The market is close to a major hospital. If the virus was circulating, it is unsurprising that a super spreader event would occur there. But saying that the market is the point of origin, and this this is "very solidly established" simply flies in the face of known facts.



Your information is out of date. The paper I linked to shows that both early strains of the virus were present at the Huanan market. That is already very strong evidence that the market was the origin point of the original outbreak in Wuhan, and not merely a superspreader event.

We now know that early cases were centered on the market, that both strains were present in the market, and that the types of wild animals that caused the original SARS outbreak in 2002 were being sold at the market.


The market is still involved lab leak hypothesis or not. The market may still be the place where the earliest animal-human crossover occurred, even if the lab leak hypothesis is correct.

Say a group of animals intended to be euthanized were actually clandestinely sold at the market, it's completely reasonable that the virus could have mutated at the lab in the animal population before being transmitted to humans. In fact, this is literally exactly what occurs during gain of function research, when scientists are explicitly trying to get a virus to mutate in live animals.

There is simply not any hard evidence to concretely prove either hypothesis. Any evidence that points to the market can just as easily be involved in a lab leak scenario.

When you have no comprehensive data on transmission, and no audit trail of how the animals arrived at the market, it's not possible to determine origin from super spreader. The evidence for both would look identical!


This is why conspiracy theories never completely die. They can be made more and more convoluted in order to avoid falsification.
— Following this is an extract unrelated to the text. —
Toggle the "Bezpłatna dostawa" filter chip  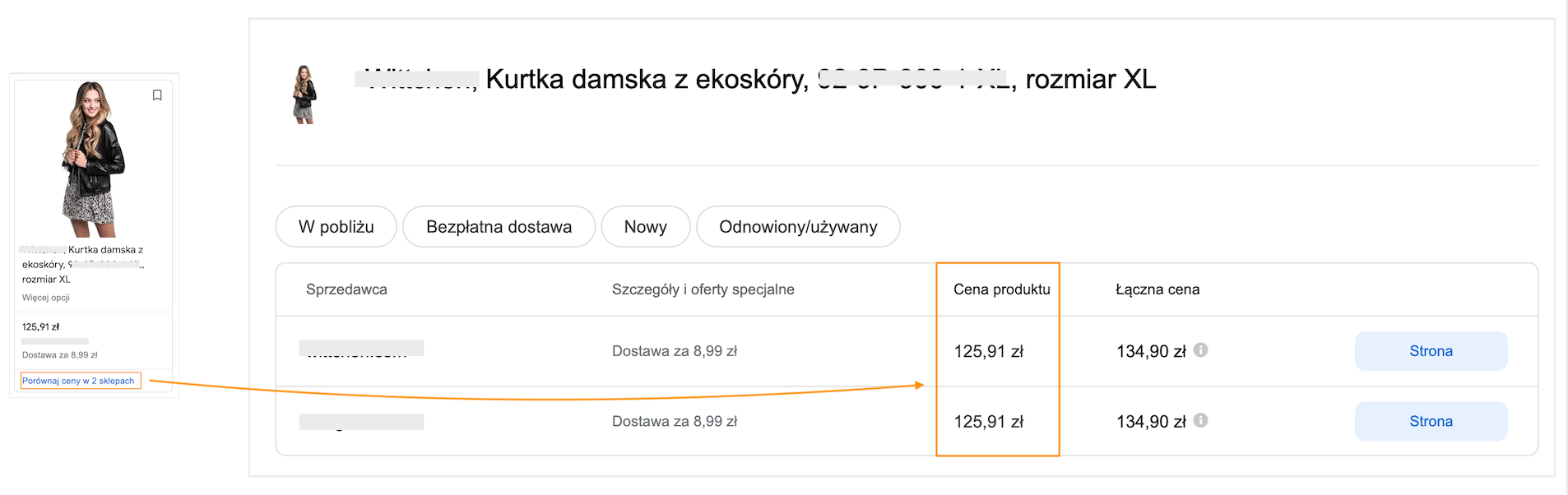pos(499,227)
You're now just asserting, without any evidence, that the Wuhan Institute of Virology sent animals to the Huanan market. We already know that wild animals from the countryside are shipped into the market to be sold, and that this is exactly how the original SARS outbreak in 2002 happened. So why would you suggest that the animals came from a lab?


I'm not asserting that it's guaranteed to be true. But the evidence that exists is not sufficient to draw a certain conclusion either way. If the market were a superspreader event or indeed the true origin, the facts before us today would look identical.